_EXERCISE DIRECTIONS:_ Please render the data below as a numbered list with one item per line, omitting blank lines and leaving out the pictures.

_RECORDS SHOWN:_

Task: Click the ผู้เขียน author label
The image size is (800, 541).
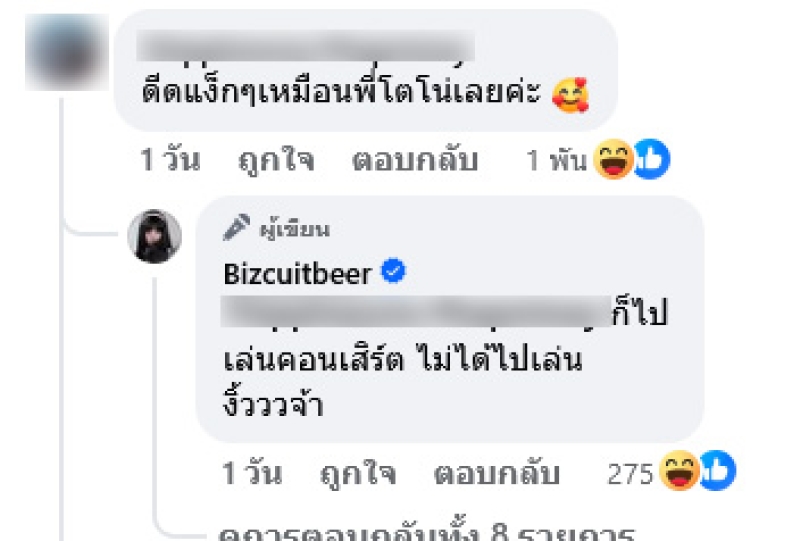Action: 295,229
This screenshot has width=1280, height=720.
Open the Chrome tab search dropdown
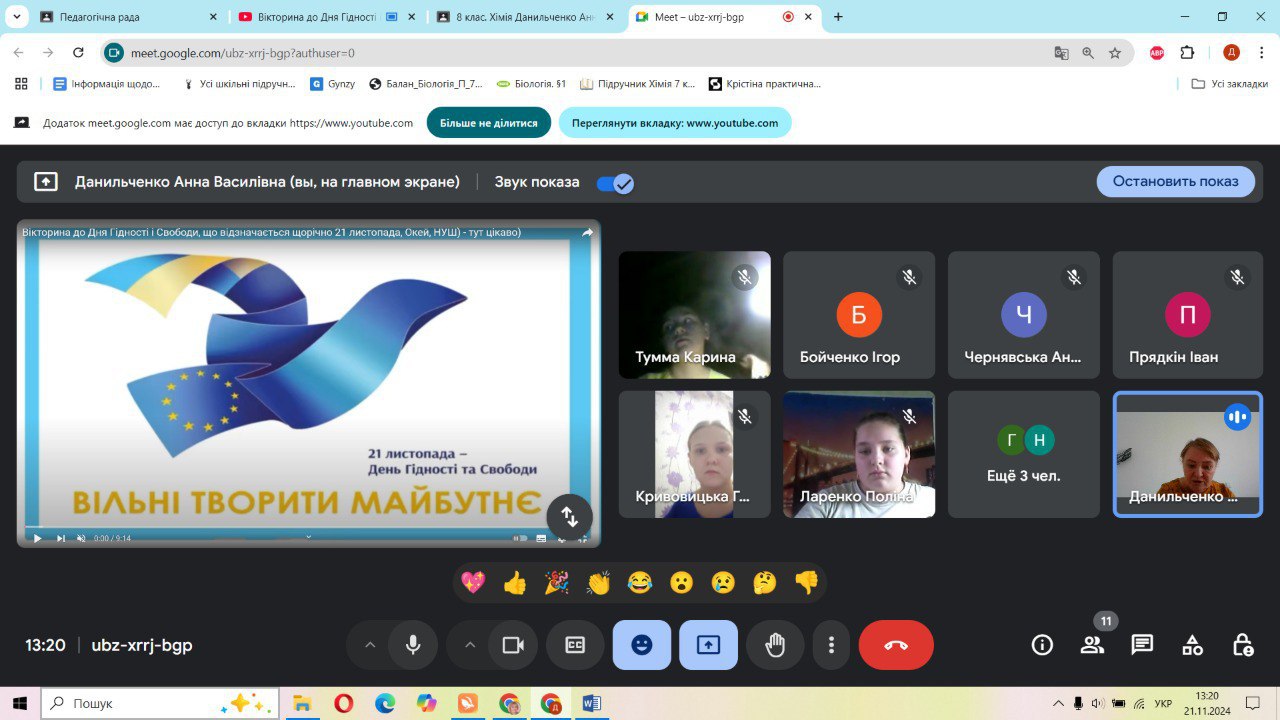17,17
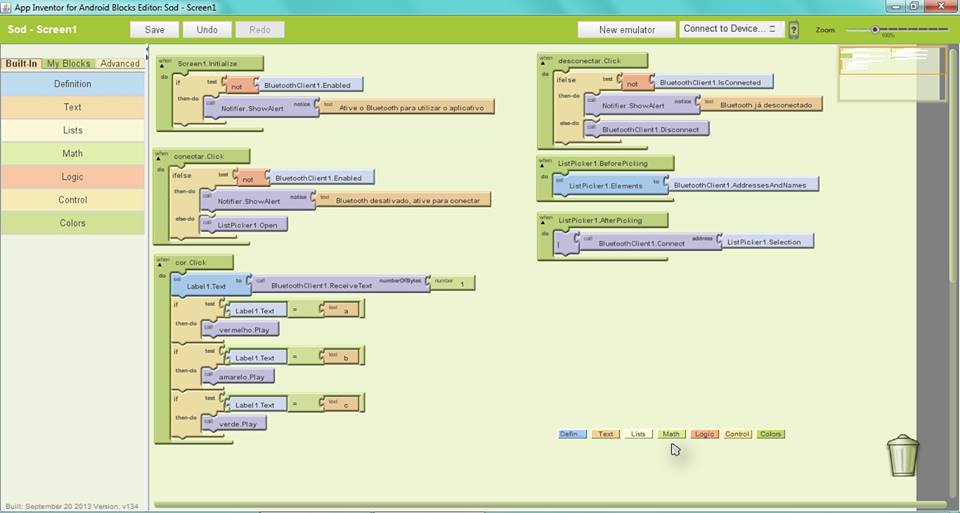Click the Save button
Image resolution: width=960 pixels, height=513 pixels.
pyautogui.click(x=154, y=30)
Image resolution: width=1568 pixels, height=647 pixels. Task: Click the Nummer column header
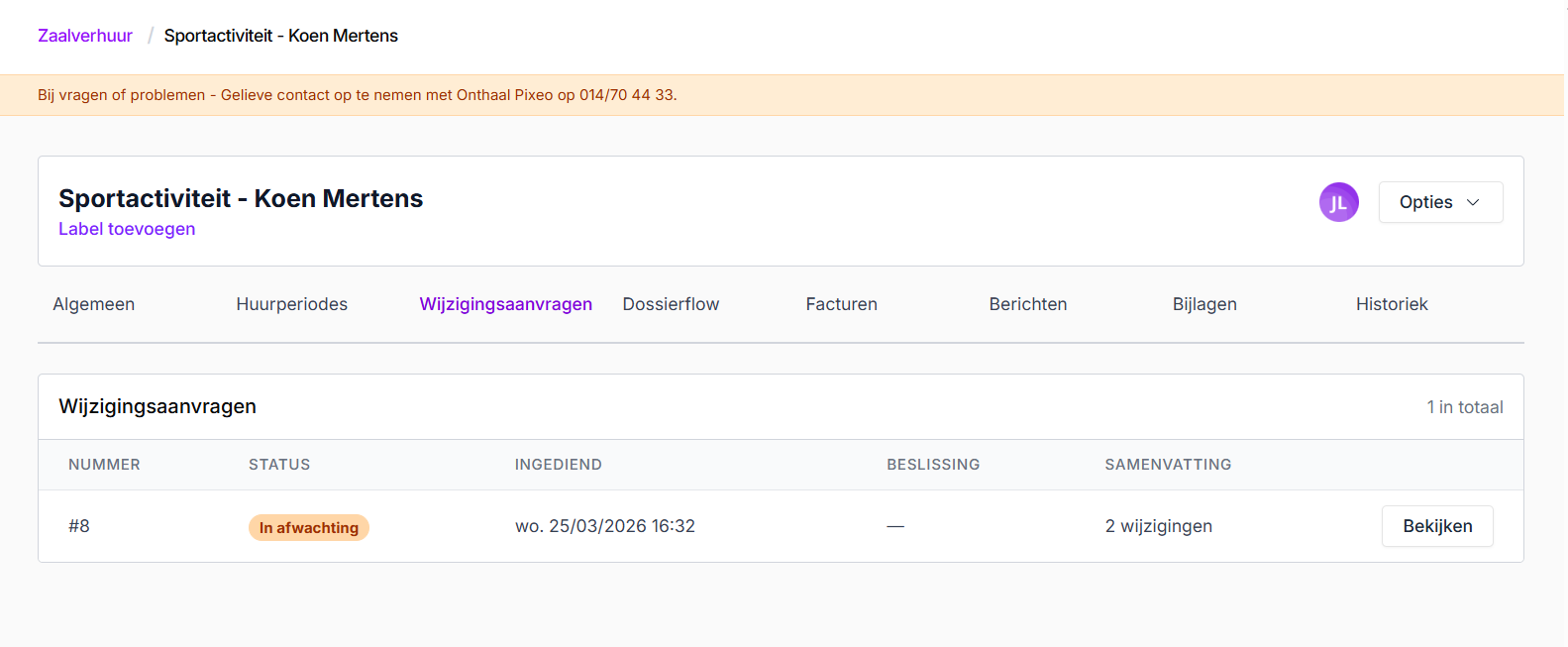click(104, 465)
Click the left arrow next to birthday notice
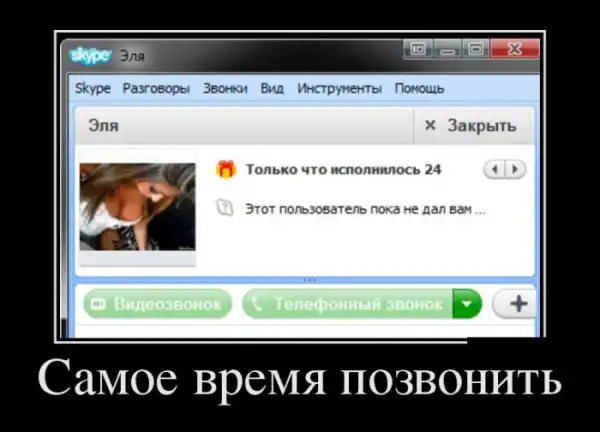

_ANSWER TO THE PROBLEM:_
1. Task: Click the ผู้เขียน author label
2. The image size is (800, 541).
3. Action: 295,229
4. This screenshot has width=1280, height=720.
5. Open the Chrome tab search dropdown
6. 17,17
7. Click the Save button
8. Image resolution: width=960 pixels, height=513 pixels.
9. pyautogui.click(x=154, y=30)
10. Image resolution: width=1568 pixels, height=647 pixels. Task: Click the Nummer column header
11. click(104, 465)
12. Click the left arrow next to birthday notice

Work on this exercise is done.